Wednesday September 30,2009
*Prosecution threat over event which kept animals in takeaway tubs*


Exclusive by Paul Ainsworth 
[email protected] 

A SCHOOL could be prosecuted for the part it played in staging a 
reptile event where creatures were caged in takeaway containers. 

Hundreds of lizards, snakes and spiders were on sale at the 
Reptile Breeders Expo at Shenfield High School on Sunday, allegedly putting children’s lives at risk. 

As record numbers flocked to the event where some exotic animals were sold for hundreds of pounds, the Animal Protection Agency (APA) armed four private 
investigators with spy cameras to collect evidence it claims could lead to prosecution. 

*Prosecution *

The animal rights group, which strongly believes reptiles pose a serious salmonella risk to humans, initially convinced Shenfield High to pull the plug on the event it claimed was an “illegal reptile market”. 

But, after the event went ahead at the eleventh hour, APA says it is sending its “damning footage” to Brentwood Borough Council and the RSPCA seeking prosecution against the organisers, Essex Reptiles and Amphibians Club, private breeders, and the 
school as the venue for the part they all played. 

APA spokesman Elaine Toland said: “The animals were kept in takeaway containers. They need to have a very carefully controlled environment and they need space otherwise they become stressed.” 

She said these kind of commercial “markets” were outlawed under section two of the 
Pet Animals Act 1951. “The school not only allowed it to take place but kept it a secret. 
“If they really believed they were allowing a legitimate event then why all the secrecy?” 

Head teacher John Fairhurst said: “The school is more than a little unhappy at the position it finds itself. 

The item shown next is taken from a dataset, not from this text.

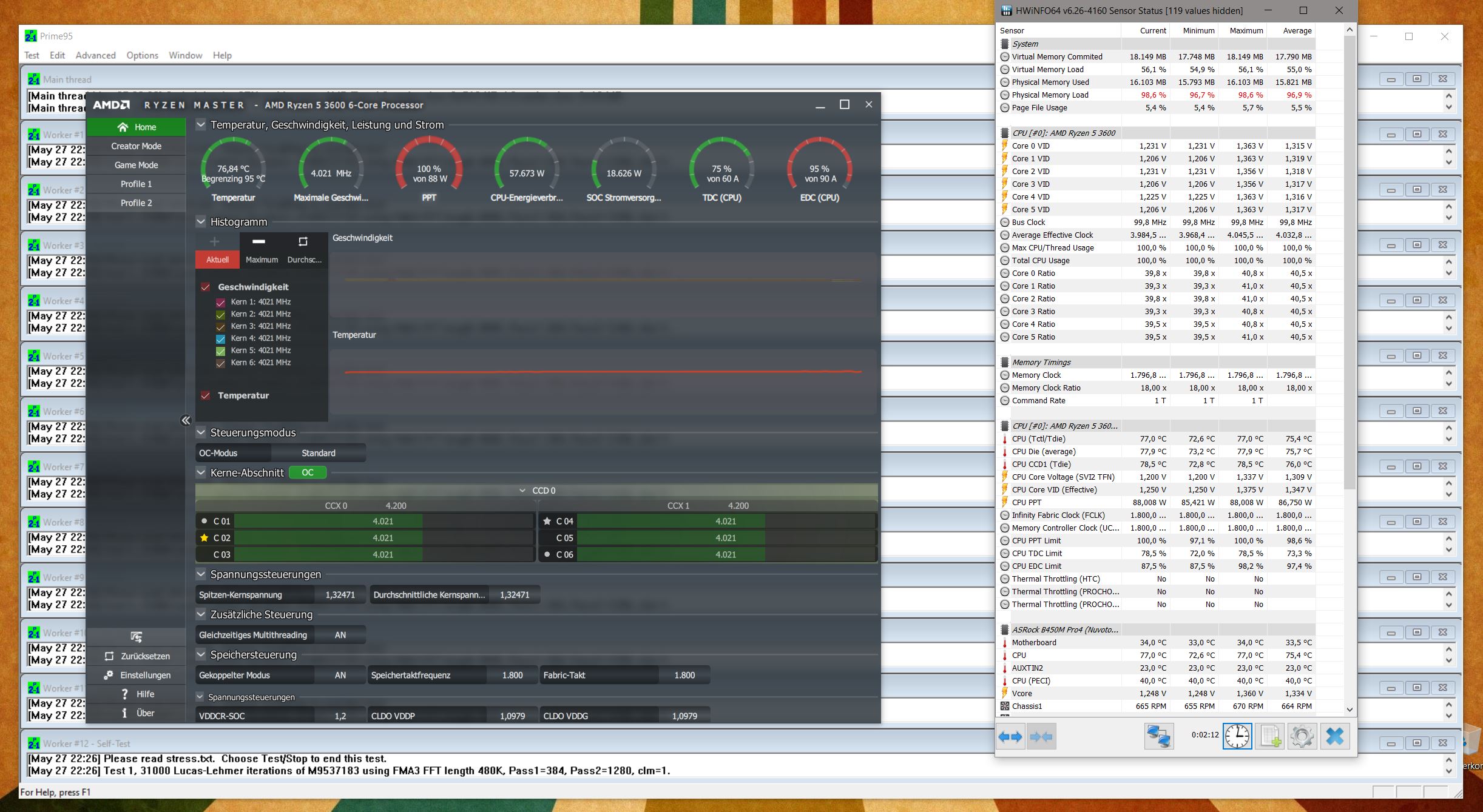The height and width of the screenshot is (812, 1483).
Task: Uncheck the Temperatur histogram checkbox
Action: click(x=206, y=395)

“We accepted a booking from the Federation of British Herpetologists in good faith. At the time the booking was made, we were unaware their activities were the centre of controversy. 

Turn to p2 


“When, some 10 days or so before the event, it was drawn to our attention by the Animal Protection Agency that the legality of the event was a matter of dispute, we sought to cancel it. “However, we were subsequently advised that there were no good legal grounds for so doing and we would be in breach of contract. 

“Reluctantly, we reversed our decision and allowed the event to go ahead. “We do not believe anything that happened put the health and safety of children at risk.” 

When the Gazette was welcomed through the doors of the event –which attracted over 
1,000 visitors – the Essex Reptiles and Amphibians Club, the Federation of British Herpetologists (FBH) and private breeders all strongly denied claims the animals were in any way distressed. 

*Commercial sales *

They also said private breeders were only selling surplus stock and there was no commercial selling, despite members of the public turning up. 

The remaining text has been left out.